Für große, deckend lackierte Flächen nehmen wir es nicht: Die Lagenstruktur und die unterschiedlich saugenden Furniere zeichnen sich unter einem glatten Lack früher oder später ab, dafür ist MDF der bessere Träger. Für einen kompletten raumhohen Schrank ist es ein Formatproblem und ein Kostenfaktor ohne Gegenwert, weil ein geschlossener Korpus die Kantenfestigkeit gar nicht braucht. Und für Möbel, bei denen Sie eine ruhige einfarbige Kante wollen, ist das Streifenbild einfach die falsche Gestaltung.

Häufige Fragen

Was ist der Unterschied zwischen Sperrholz und Multiplex?

Sperrholz ist der Oberbegriff für alle kreuzweise verleimten Furnierplatten, auch für dreilagige dünne Platten. Multiplex meint Sperrholz mit mindestens fünf Lagen und in der Praxis Stärken ab etwa 12 Millimetern. Je mehr Lagen bei gleicher Dicke, desto formstabiler die Platte.

Warum ist Birke-Multiplex teurer als andere Sperrhölzer?

Birkenfurnier ist dichter, gleichmäßiger und fehlerärmer als etwa Pappel oder Okoumé, und die dünnen Lagen bedeuten mehr Furniere und mehr Leimfugen je Zentimeter Plattendicke. Dafür bekommen Sie höhere Festigkeit, besseren Schraubenhalt und ein sauberes Kantenbild. Wo diese Eigenschaften nicht gebraucht werden, ist die günstigere Platte die richtige Entscheidung.

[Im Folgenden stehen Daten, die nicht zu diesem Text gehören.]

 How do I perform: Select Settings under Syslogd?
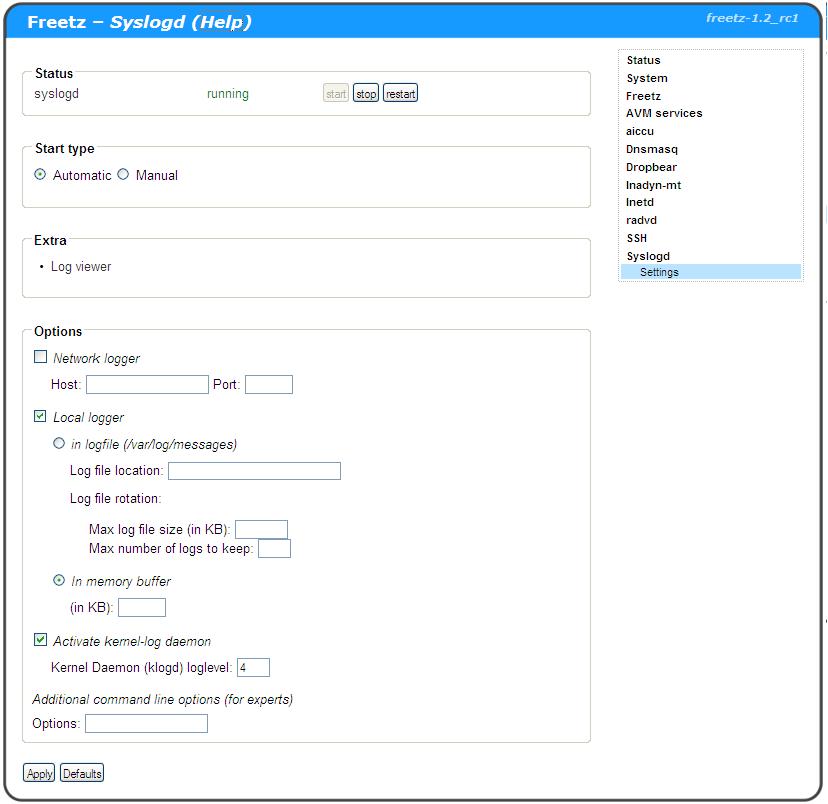pos(659,272)
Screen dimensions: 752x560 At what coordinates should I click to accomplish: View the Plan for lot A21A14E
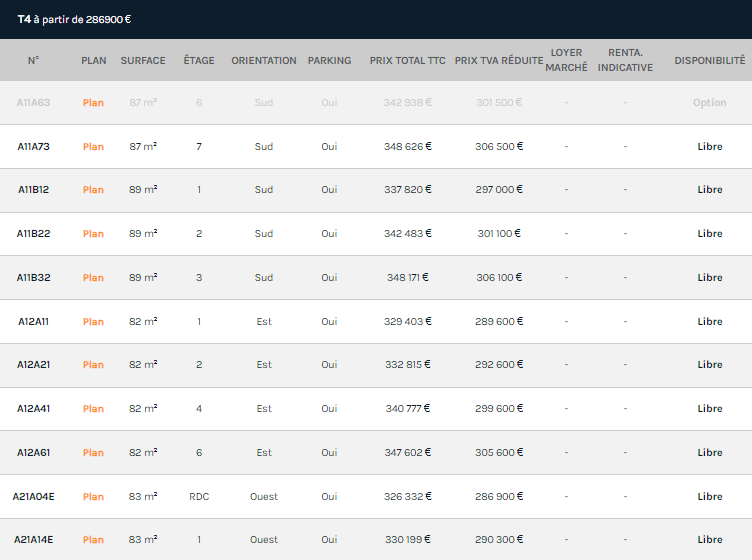(x=93, y=540)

Kann ich eine Multiplexplatte als Arbeitsplatte in der Küche nehmen?

Technisch ja, wenn Sie eine feuchtbeständig verleimte Platte wählen und alle Kanten und Ausschnitte vollständig versiegeln. Praktisch ist die Kante die Schwachstelle, besonders rund um den Spülenausschnitt, weil dort ständig Wasser steht. Wir raten in Küchen zu Stein oder Keramik und setzen Multiplex eher an Bänken, Sideboards und Nebenflächen ein.

Verzieht sich Multiplex wirklich nicht?

Deutlich weniger als Massivholz, aber nicht gar nicht. Der symmetrische Aufbau muss erhalten bleiben: einseitig geölt, einseitig lackiert oder einseitig stark abgeschliffen zieht sich auch eine Multiplexplatte krumm. Behandeln Sie beide Seiten gleich, dann bleibt sie über Jahre plan.